Because of my husband’s track record, neither of us paused to consider that the car in the photo was the car I normally drive. He owned the offense. I owned it for him. He watched the video link, over and over, desperately seeking an explanation for his actions. He moped and I sought to hide my annoyance.

But not too hard.

He needed to KNOW actions like these have ramifications beyond our pocketbook! One hundred dollars less for our adoption, was at the tip of my tongue.

Then after about a day of this subtle self-flogging, Nate glanced at the date and time stamp on the ticket, and, as if a light went off in his head: “Wait a second,” he said. “I hardly ever drive the Ford.”

Our eyes met as we both realized that the villain was actually a scapegoat for another.

Well, at least you won’t feel so bad now about all the tickets you’ve acquired in our marriage, I thought. And moved on. No sweat off my back. Everyone makes mistakes, right. Small potatoes in the scheme of things.

It was not until the next day that the skip in my step was threatened. With the mail that day came another notice, just like the first. And then another. Three total. All with photographs of my newly-famed Ford. All in the exact same spot.

Welcome to Kansas City, they say.

They must be duplicates, I thought. But nooooo. Sure enough, starting from just about the time that I began frequenting the prayer room as a part of my regular routine, I’ve been accruing tickets. Sadly, they date back to mid-September. The delay in the letter only meant I should be expecting about 3 weeks more of letters between then and now, when I realized I have a proclivity towards not stopping for right-turn reds.

I did the odds in my head. There had to be some days where the light was green. I surely won’t get a ticket for every day I went to the prayer room.

Then when I totaled up my dues, even given the odds, I quickly formulated my defense. Maybe I need my eyes checked. I have a red-only color-blindness! I knew those brake-pads needed to be checked — they aren’t stopping me quickly enough. I’m a newbie, getting used to new traffic patterns. A country girl trying to find her way in a big city of highways and interchanges. Caught up in prayer, preparing to encounter God.  Eyes fixed on Him — no time to see the traffic light!

I’ve decided to scrap them all and just plead for mercy.

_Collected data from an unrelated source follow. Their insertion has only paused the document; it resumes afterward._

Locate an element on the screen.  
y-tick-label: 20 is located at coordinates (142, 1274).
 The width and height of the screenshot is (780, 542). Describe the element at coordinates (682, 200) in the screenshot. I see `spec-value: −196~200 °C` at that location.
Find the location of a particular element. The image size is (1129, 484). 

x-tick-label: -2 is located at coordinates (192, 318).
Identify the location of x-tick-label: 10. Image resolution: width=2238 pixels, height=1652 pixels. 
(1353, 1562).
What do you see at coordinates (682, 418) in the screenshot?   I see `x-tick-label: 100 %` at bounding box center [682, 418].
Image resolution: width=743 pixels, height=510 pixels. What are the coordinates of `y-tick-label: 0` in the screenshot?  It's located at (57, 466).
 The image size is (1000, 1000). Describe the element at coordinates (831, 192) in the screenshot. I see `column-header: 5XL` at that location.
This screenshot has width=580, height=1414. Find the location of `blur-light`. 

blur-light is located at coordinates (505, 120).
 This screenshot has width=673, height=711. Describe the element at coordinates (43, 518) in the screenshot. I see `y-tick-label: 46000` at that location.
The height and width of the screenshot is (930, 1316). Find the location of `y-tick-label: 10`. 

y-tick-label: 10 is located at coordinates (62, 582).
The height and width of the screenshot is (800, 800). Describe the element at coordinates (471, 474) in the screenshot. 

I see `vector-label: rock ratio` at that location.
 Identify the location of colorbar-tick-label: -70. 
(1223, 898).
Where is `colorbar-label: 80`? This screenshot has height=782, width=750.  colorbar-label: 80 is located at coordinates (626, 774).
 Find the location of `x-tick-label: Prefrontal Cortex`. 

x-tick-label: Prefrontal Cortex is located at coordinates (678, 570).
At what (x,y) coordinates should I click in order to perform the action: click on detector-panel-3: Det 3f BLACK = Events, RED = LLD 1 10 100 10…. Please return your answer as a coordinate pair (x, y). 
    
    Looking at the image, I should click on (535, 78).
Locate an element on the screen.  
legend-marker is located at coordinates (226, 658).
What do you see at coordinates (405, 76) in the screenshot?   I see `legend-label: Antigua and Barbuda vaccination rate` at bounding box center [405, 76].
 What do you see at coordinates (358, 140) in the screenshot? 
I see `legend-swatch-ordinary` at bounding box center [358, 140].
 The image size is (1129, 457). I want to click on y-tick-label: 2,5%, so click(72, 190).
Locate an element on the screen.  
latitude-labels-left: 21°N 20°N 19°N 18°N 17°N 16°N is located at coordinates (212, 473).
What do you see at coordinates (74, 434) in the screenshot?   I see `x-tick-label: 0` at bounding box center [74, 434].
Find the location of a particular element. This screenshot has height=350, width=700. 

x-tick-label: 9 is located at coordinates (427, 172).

By the time these tickets are due I will likely owe $1000, no exaggeration. Point taken. I screwed up. Again and again. One hand slap would have been sufficient for correction, but the delay in delivery will make for one raw hand. I’m just going to have to play dumb — which, given the circumstances won’t be too hard. Someone at that place has to have a sense of humor.

Nate is eating this up by the way. His sense of vengeance for all the years I’ve shed tears in confusion about how one person could get so many speeding tickets, and kept a not-so-secret tally of how much money his lead foot has cost us, is completely overriding the fact that he may need to start another business to pay for my obliviousness.

All because the big city (traffic) lights are on me.